My mother never mentioned what she recalled—if anything—from that night when she had spray-painted the hydrangea, either. At least she hadn’t told me. She never shared with me where she went in her dreams.

Because, technically, she hadn’t been dreaming. She had been sleepwalking. I knew the difference.

I tapped out the ashes and did something I hadn’t done in ages. I packed a second bowl.

I inhaled deeply, holding the smoke in my lungs, and closed my eyes. Another word came to me, suicide, and I wondered what it would be like to stand on the balustrade as my mother had. I thought it was interesting that no one devoted much energy to the possibility that my mother had killed herself. Certainly I hadn’t. But why would we? Annalee Ahlberg loved her daughters. Her depression had never been debilitating. And hadn’t it been under control? I thought once more of the spectacular energy she had put over the years into her girls’ Halloween costumes. Sometimes into her own.

Still, one night the woman had come to this bridge and nearly hurled herself off it.

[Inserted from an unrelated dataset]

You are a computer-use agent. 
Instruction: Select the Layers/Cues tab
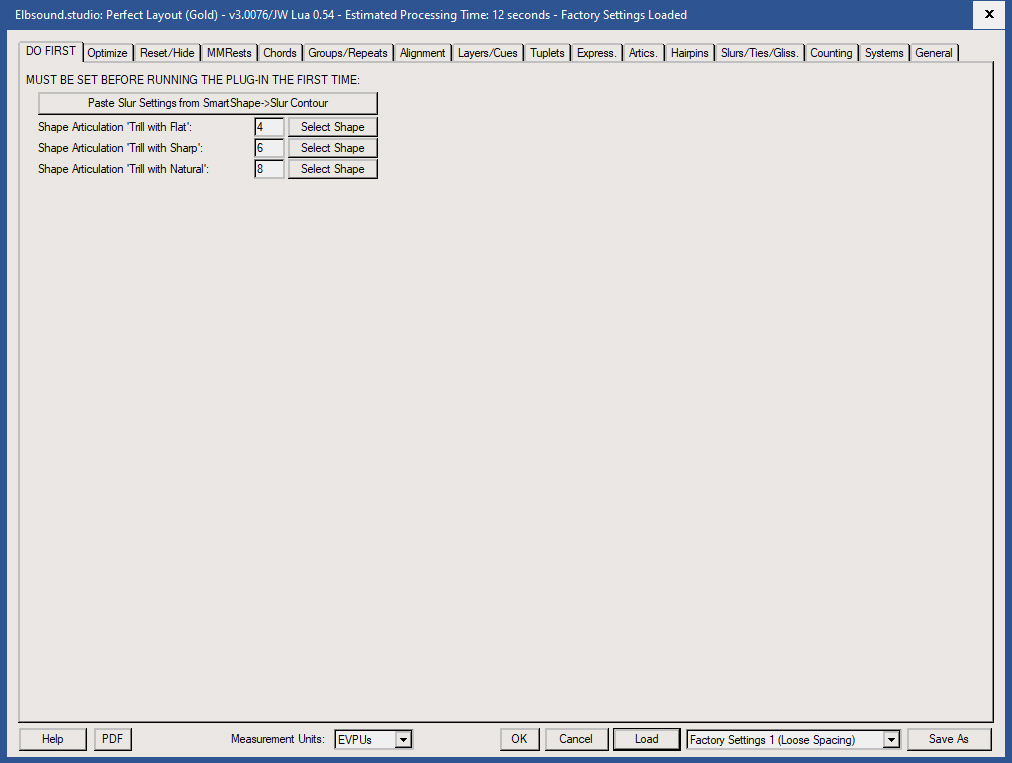coord(487,52)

There was a bright half-moon tonight. There were no clouds. I looked down at the water, which was lower than I could ever recall. The water here was so clear that during the day a person could look down and see the rocks beneath the surface. Now, at night, I could see only the boulders that broke the plane like icebergs. Some were the size of Volkswagen Beetles; some were bigger still.

I guessed I could walk across the river without getting my hair wet in this section. The riverbank sloped farther than usual because of the drought. It was a long drop from here on the center of the bridge, and with the water so low, longer than usual.

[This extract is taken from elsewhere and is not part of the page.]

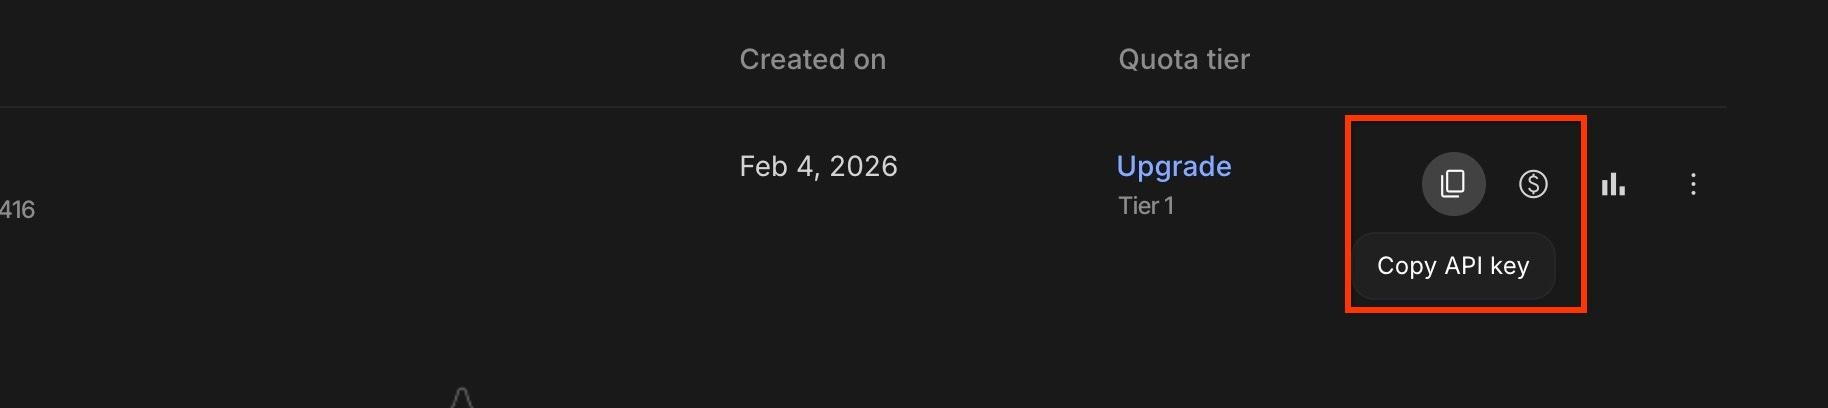Click the Copy API key tooltip
1828x408 pixels.
[1452, 266]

I had been to funerals before. Although my mother’s parents were both still alive, my father’s parents had passed away: my grandfather when I was in kindergarten and my grandmother two years ago. Had those services helped my father? I supposed so. They hadn’t really helped me. The truth was, I had been saddened by the death of each of my grandparents, but not overwhelmingly so. They had each been sick awhile before they died. They had each been in pain. They had each, my father had reassured me, been ready.

I watched the small constellation of stars emerge in the bowl when I took one long, last drag. I blew the smoke straight into the air and thought, I am a dragon. The idea made me smile inside. I placed the pipe on the balustrade.

Almost as if daring myself, I climbed onto the parapet, first kneeling and then, ever so slowly, climbing to my feet. It was perhaps four feet high and little more than a foot wide. It was not as ornate as the ones on the bridges that span the Tiber or Seine, but it had a series of spindles below the balustrade that were rather elegant for the Green Mountains. I spread wide my arms to steady myself, prepared to jump (or fall) back toward the asphalt on the bridge if I felt myself losing my balance. When I was standing up, I allowed myself a glance down at the water. The elevation here was high enough that most likely I’d die if I landed in any manner but feet or legs first. And then I’d wind up crippled. A paraplegic, I guessed. Maybe even a quadriplegic. It wouldn’t be pretty. It would be painful.